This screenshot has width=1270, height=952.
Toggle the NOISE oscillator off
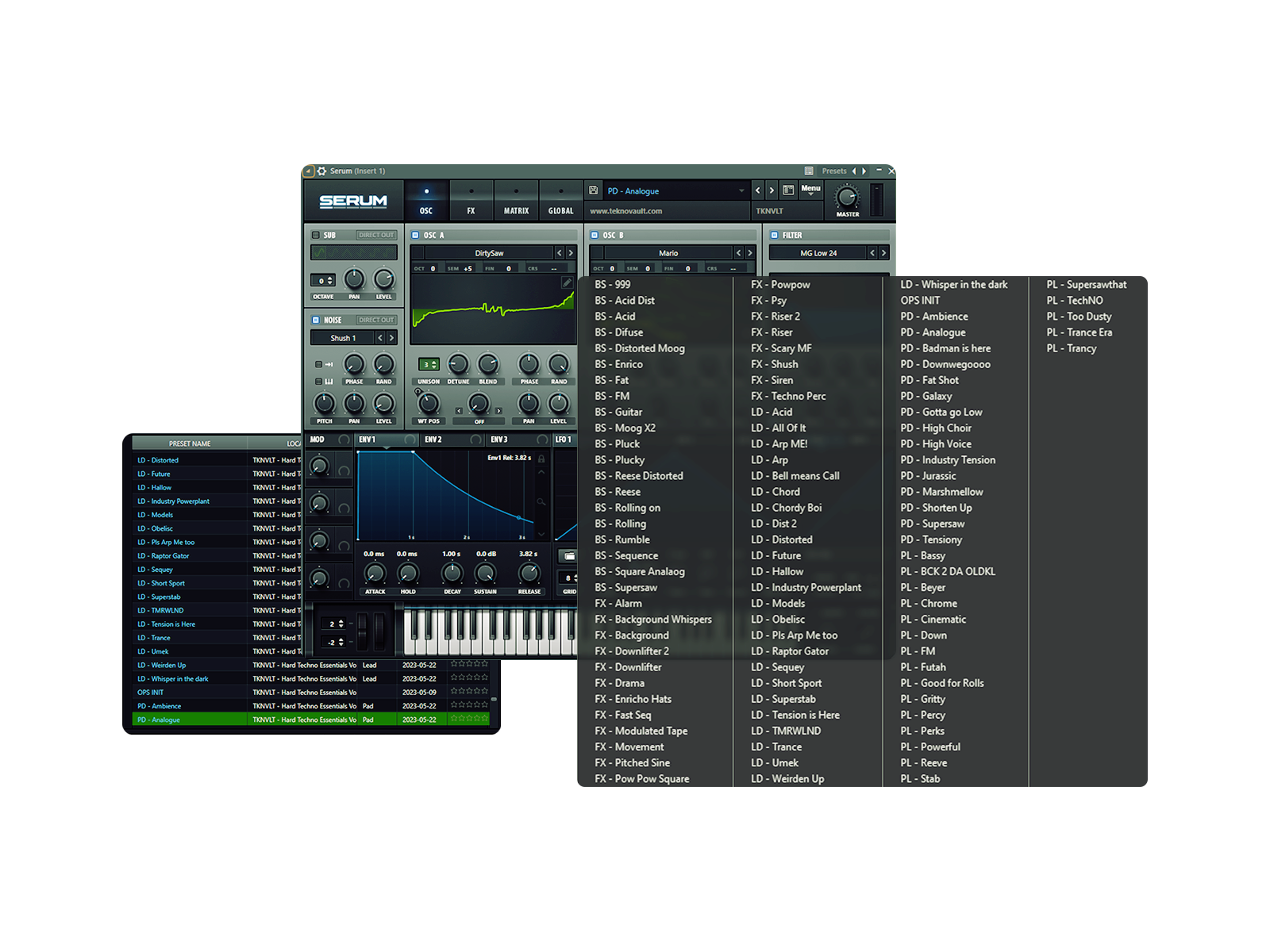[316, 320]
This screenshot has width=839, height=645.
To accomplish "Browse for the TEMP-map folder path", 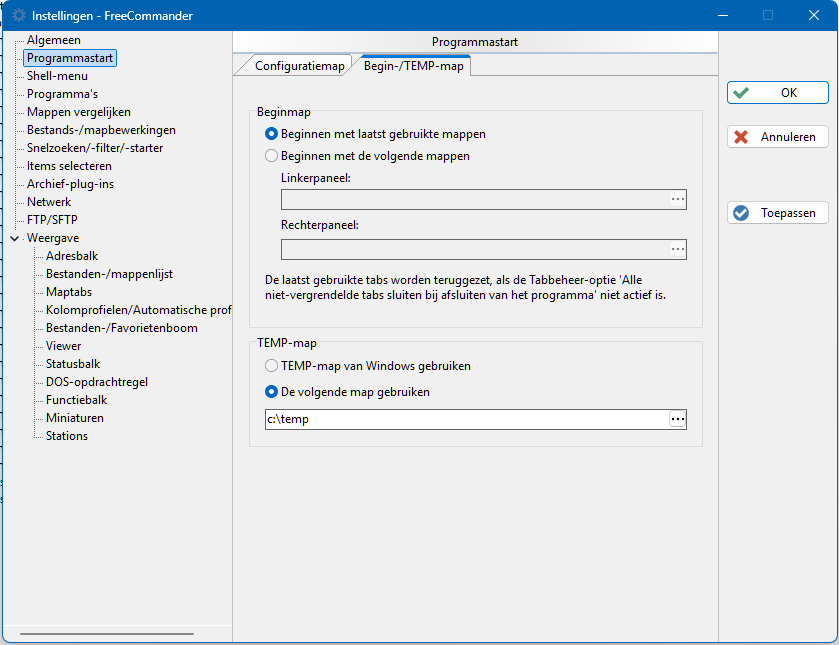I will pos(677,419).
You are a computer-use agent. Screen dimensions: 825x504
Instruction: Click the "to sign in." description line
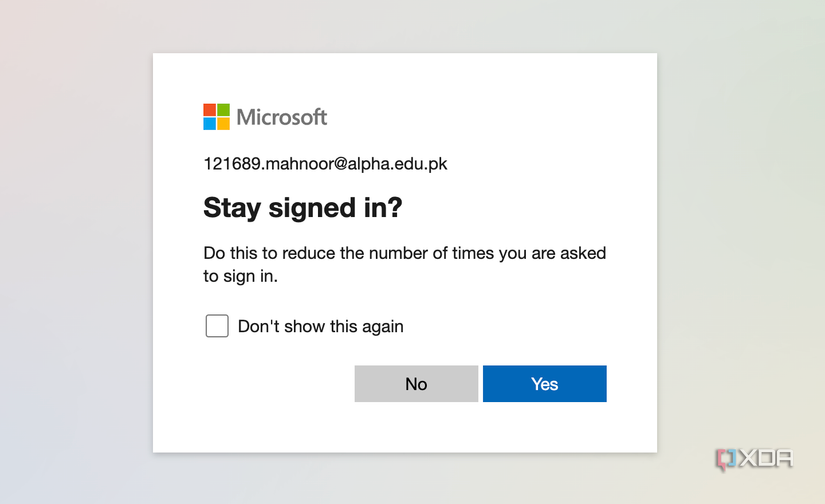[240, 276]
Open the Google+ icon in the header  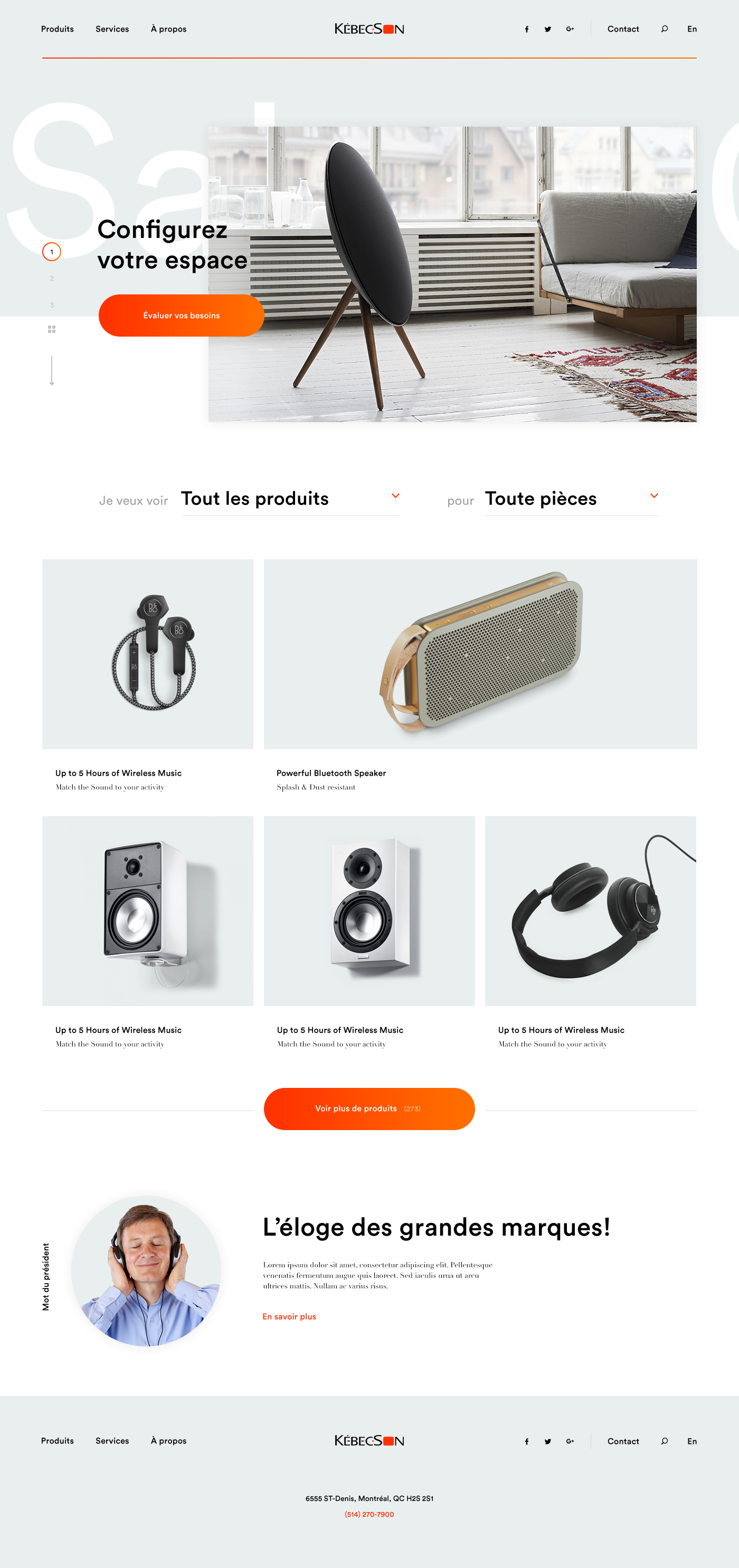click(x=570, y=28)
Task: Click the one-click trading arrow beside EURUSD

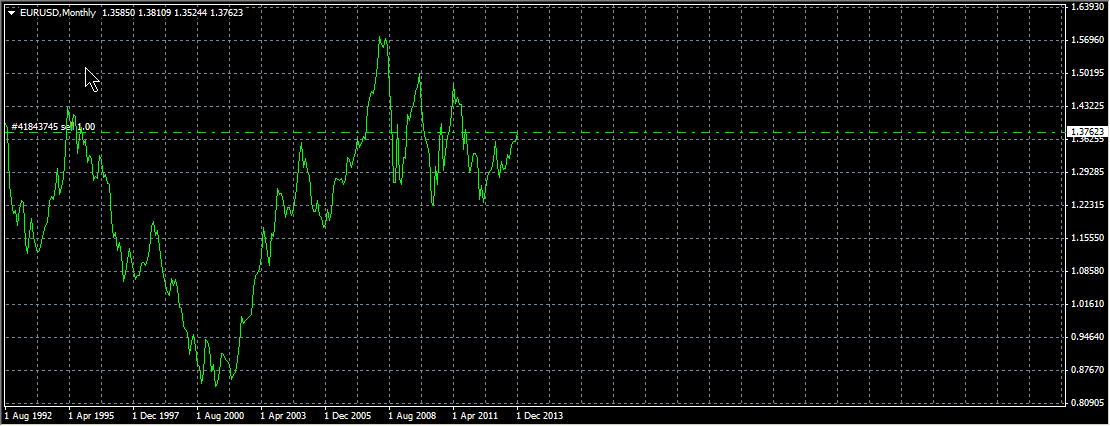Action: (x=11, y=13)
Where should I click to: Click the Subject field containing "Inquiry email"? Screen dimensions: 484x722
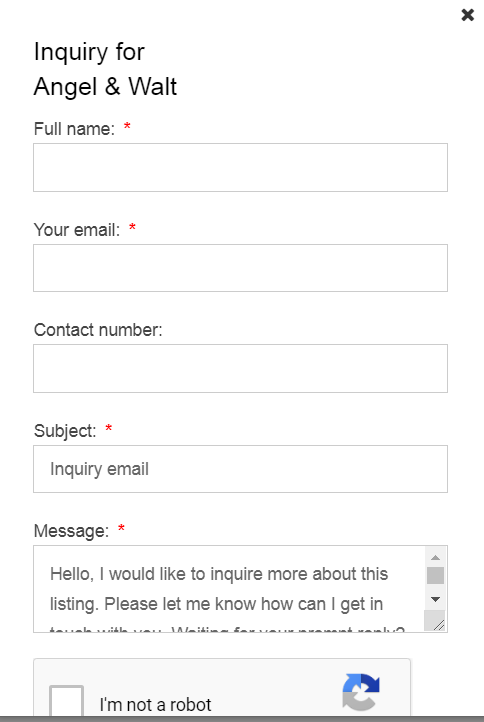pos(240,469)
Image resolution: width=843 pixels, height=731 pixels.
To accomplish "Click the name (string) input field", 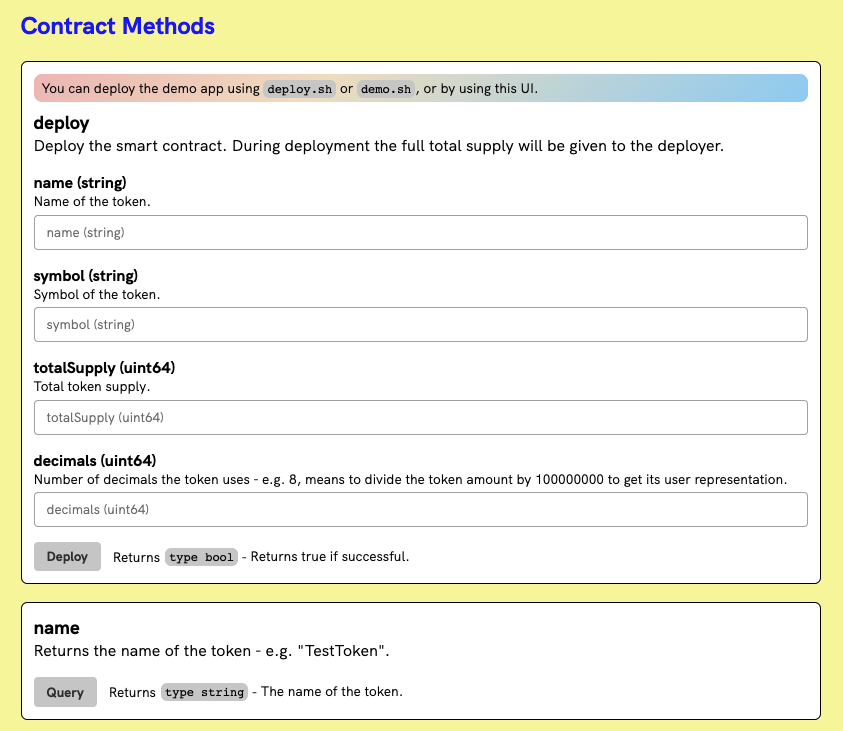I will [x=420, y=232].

• **Work required**:
How many lines in the entries above contain the string "screenshot"? Case counts. Reply with the number only.

• **Result of the exercise**:
2